# EXERCISE INPUT
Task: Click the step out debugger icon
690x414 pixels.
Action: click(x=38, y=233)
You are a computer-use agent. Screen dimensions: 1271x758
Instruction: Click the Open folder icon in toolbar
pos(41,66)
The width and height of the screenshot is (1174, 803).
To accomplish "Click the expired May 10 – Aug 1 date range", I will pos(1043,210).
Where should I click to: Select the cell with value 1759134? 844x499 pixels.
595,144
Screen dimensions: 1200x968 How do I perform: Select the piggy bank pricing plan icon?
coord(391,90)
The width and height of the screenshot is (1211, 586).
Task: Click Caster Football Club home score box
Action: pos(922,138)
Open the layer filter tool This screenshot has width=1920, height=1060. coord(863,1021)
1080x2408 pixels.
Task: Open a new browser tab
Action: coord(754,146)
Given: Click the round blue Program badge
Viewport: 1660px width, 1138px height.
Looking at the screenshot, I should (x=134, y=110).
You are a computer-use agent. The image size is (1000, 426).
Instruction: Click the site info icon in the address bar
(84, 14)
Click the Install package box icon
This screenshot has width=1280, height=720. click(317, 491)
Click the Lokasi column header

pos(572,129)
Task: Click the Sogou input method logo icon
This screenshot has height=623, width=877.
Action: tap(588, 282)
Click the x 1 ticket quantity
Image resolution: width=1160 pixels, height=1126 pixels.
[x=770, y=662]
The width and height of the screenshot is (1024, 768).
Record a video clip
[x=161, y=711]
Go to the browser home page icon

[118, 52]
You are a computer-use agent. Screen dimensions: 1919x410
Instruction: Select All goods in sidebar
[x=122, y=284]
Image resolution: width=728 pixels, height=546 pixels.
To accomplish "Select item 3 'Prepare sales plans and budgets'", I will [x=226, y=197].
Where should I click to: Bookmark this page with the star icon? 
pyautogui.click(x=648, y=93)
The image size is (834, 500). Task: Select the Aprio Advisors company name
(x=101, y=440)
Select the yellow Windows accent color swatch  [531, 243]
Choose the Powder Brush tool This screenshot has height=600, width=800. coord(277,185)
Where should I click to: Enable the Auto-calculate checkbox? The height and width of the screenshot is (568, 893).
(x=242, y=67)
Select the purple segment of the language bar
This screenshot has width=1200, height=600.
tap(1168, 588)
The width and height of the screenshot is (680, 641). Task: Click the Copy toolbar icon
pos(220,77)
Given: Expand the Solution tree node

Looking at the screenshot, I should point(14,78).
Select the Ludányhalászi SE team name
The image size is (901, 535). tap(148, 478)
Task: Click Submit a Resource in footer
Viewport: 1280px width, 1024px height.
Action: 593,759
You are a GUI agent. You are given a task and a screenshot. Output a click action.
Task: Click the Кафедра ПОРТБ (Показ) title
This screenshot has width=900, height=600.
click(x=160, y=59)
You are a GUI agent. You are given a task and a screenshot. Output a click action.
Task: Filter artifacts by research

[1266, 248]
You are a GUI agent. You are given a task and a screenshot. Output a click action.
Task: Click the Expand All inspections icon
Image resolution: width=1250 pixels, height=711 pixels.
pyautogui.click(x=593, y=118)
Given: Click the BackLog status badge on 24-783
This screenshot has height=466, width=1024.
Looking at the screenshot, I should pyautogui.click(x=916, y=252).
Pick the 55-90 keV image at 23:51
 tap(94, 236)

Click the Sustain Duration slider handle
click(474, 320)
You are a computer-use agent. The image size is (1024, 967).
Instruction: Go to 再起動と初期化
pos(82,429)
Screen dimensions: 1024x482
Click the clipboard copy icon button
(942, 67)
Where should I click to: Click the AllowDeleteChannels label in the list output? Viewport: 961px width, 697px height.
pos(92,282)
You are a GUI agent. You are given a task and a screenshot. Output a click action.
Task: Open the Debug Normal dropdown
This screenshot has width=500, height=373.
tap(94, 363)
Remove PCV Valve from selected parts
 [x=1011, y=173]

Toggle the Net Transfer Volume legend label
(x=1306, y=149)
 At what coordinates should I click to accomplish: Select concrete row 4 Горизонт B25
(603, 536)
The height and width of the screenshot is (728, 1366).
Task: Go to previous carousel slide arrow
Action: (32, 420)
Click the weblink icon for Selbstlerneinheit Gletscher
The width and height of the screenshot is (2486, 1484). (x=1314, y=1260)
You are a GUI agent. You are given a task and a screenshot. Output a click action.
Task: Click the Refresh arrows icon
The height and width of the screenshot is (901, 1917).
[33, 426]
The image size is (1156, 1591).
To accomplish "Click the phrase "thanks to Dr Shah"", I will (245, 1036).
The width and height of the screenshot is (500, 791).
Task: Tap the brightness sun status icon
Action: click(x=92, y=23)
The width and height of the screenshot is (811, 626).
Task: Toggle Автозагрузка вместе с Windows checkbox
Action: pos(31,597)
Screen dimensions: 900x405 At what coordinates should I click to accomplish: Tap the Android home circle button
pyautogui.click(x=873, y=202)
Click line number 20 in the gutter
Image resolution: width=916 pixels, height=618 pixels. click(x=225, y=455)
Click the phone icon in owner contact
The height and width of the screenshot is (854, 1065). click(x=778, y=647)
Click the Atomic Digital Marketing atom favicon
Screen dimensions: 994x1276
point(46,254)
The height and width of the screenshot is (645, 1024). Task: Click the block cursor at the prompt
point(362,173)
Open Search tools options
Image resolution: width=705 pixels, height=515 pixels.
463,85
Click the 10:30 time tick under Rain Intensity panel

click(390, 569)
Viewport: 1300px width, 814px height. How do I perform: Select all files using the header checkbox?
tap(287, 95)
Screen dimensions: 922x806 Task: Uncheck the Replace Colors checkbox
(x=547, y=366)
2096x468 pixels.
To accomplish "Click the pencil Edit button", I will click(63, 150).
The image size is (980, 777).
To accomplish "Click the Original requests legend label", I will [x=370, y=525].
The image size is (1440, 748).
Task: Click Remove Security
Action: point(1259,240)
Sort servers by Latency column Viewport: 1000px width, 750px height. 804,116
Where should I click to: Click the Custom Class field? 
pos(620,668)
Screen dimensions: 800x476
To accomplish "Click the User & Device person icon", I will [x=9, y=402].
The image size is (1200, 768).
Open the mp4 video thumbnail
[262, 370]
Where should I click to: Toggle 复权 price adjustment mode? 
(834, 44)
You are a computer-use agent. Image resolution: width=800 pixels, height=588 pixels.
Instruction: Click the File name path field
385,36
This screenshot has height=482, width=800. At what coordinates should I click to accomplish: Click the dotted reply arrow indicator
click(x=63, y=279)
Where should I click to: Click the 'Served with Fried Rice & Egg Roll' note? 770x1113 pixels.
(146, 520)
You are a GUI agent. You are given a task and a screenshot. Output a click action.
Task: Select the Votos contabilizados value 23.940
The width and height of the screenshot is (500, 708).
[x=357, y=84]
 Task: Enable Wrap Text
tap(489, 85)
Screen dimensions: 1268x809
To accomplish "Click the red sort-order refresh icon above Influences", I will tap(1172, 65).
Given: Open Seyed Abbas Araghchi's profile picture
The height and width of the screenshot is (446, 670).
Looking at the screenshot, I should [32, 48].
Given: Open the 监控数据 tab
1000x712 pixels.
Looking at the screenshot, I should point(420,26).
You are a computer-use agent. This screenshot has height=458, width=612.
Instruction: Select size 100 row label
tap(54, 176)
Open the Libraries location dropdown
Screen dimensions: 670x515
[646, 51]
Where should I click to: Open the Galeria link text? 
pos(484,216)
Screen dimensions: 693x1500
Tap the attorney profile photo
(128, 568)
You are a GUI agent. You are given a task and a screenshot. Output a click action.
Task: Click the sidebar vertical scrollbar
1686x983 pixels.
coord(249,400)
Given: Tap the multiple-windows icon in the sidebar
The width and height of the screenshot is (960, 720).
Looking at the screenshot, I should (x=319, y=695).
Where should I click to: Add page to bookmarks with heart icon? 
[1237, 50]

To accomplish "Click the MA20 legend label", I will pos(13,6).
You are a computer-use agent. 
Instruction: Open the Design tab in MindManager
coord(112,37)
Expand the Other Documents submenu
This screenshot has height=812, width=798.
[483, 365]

# WHAT YOU NEED TO DO
Although the records may continue, retype only the lines from the first one through the one containing "Task: Click the Sogou input method logo icon", exactly as they appear.

# RESULT
Task: Click the step out debugger icon
690x414 pixels.
Action: click(x=38, y=233)
You are a computer-use agent. Screen dimensions: 1271x758
Instruction: Click the Open folder icon in toolbar
pos(41,66)
The width and height of the screenshot is (1174, 803).
To accomplish "Click the expired May 10 – Aug 1 date range", I will pos(1043,210).
Where should I click to: Select the cell with value 1759134? 844x499 pixels.
595,144
Screen dimensions: 1200x968 How do I perform: Select the piggy bank pricing plan icon?
coord(391,90)
The width and height of the screenshot is (1211, 586).
Task: Click Caster Football Club home score box
Action: pos(922,138)
Open the layer filter tool This screenshot has width=1920, height=1060. coord(863,1021)
1080x2408 pixels.
Task: Open a new browser tab
Action: coord(754,146)
Given: Click the round blue Program badge
Viewport: 1660px width, 1138px height.
Looking at the screenshot, I should (x=134, y=110).
You are a computer-use agent. The image size is (1000, 426).
Instruction: Click the site info icon in the address bar
(84, 14)
Click the Install package box icon
This screenshot has width=1280, height=720. click(317, 491)
Click the Lokasi column header

pos(572,129)
Task: Click the Sogou input method logo icon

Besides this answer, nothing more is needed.